Minus 4 deg over night, frost on the rooftops and we headed
out about 9.00am figuring we’d find the IAmsterdam sign and have a bit of a
wander before meeting my TA friends for lunch.
First stop after the sign was the Van Gogh museum – this is a spectacular
building which sees 10,000 visitors a day in high season. You’re allowed to take photos as long as you don’t
use a flash. What can I say about
Vincent that has not already been said – so I’ll just let you enjoy a few of
his paintings. Standing almost in touching distance of these first two was magic.
We’d arranged to meet my TA friends at the Notting Hill Hotel
and were going from there to the Albert Cuyp market and lunch at an amazing
Middle Eastern restaurant called Bazaar housed in what was once a
synagogue. Amazing building, wonderful food
and excellent company.
After lunch it was off on our walking tour. First stop was a place called Edy Bar – hard to
describe but essentially a local bar, decorated with memorabilia of a now dead
Dutch crooner, populated by billiard players (I’d never seen billiards played
before) and locals having a quiet drink on a Saturday arvo.
Having had a ‘drink with Edy’ we hopped a tram back to
Centraal, which is actually built on a man-made island which apparently caused great controversy at
the time because it moved the harbour foreshore a couple of hundred metres into
the harbour from its original place. Down
to the harbour for a view of the north side of Amsterdam, then it was off on a
personalised walking tour round the city. Past Saint Nicholasskerk, along the street
that is built on top of what was the first dyke in Amsterdam to Dam Square
and its fat pigeons, and stopped on the way to
sample the wares at a place called Wynand Fockink
that had been distilling Genever (Dutch gin) since the 1680’s. They do hundreds of flavours - I highly recommend the coffee version!

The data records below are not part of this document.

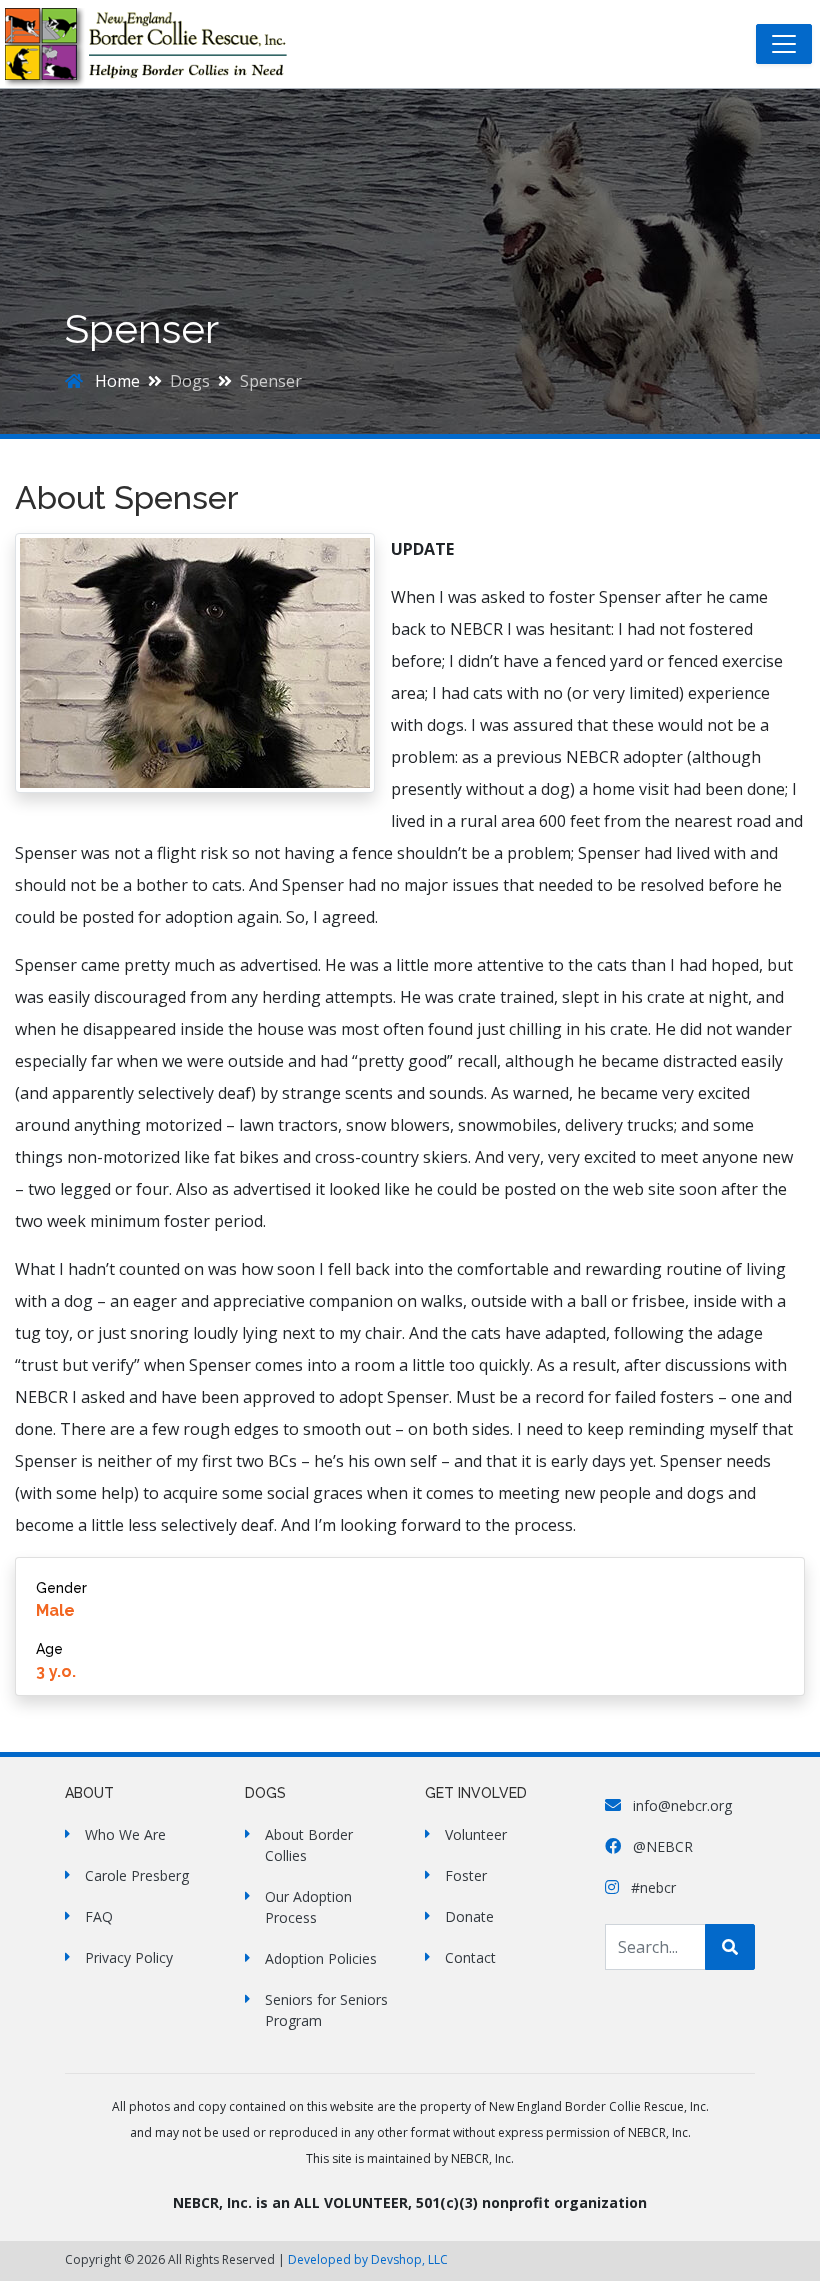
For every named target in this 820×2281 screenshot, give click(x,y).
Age (49, 1649)
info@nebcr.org (680, 1805)
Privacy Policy (129, 1957)
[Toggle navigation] (784, 44)
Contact (470, 1957)
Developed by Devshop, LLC (368, 2259)
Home (115, 381)
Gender (61, 1588)
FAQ (99, 1916)
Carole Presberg (137, 1875)
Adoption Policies (321, 1958)
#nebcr (651, 1887)
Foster (466, 1875)
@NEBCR (661, 1846)
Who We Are (125, 1834)
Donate (469, 1916)
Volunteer (476, 1834)
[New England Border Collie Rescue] (157, 44)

Through the red light district
(and the snickering groups of boys on stag weekends) over canals, past the
skinny houses (built narrow because in the old days people were taxed according
to the width of the house -obviously the wealthy showed off by building wider
houses) and the infamous ‘coffee houses’ which do not sell coffee at all but
rather cater to Amsterdam’s liberal soft drug policy (and no, we didn’t stop to
sample the wares), and into the nine
streets of the Jordan.
We covered a lot of ground; our tour, punctuated with stories and anecdotes, was a fascinating insight into this wonderful city – much like our walking
tour with Dagmar & Matthias in Mainz in 2012. My TA
fiends partner had left us to do some shopping (and she’d done this ‘tour' a
number of times before) and we had arranged to meet her back at a little bar
whose name translates to Monkey Bar - built in the 1500’s it got its name
because apparently sailors would come in from adventures in wild and distant
parts with monkeys to sell to finance their needs for booze and women while on shore
leave. This quirky little bar measures
about 4m x 4m and late this arvo it was packed.
Last stop was the Skylounge atop the Doubletree by Hilton Hotel
with its fantastic 180degree views over Amsterdam for a drink before heading
back to the station for our TA friends to jump on their train and for us to hop
on our tram back to the flat with the treacherous stairs.
Tomorrow we have a booking to visit Anne Frank House and
spend some more time exploring the Jordaan – and who knows what else we’ll find
on the way. We’re both really liking
Amsterdam.
Just great reports! Love reading them and seeing this first time view of Amsterdam thru your eyes.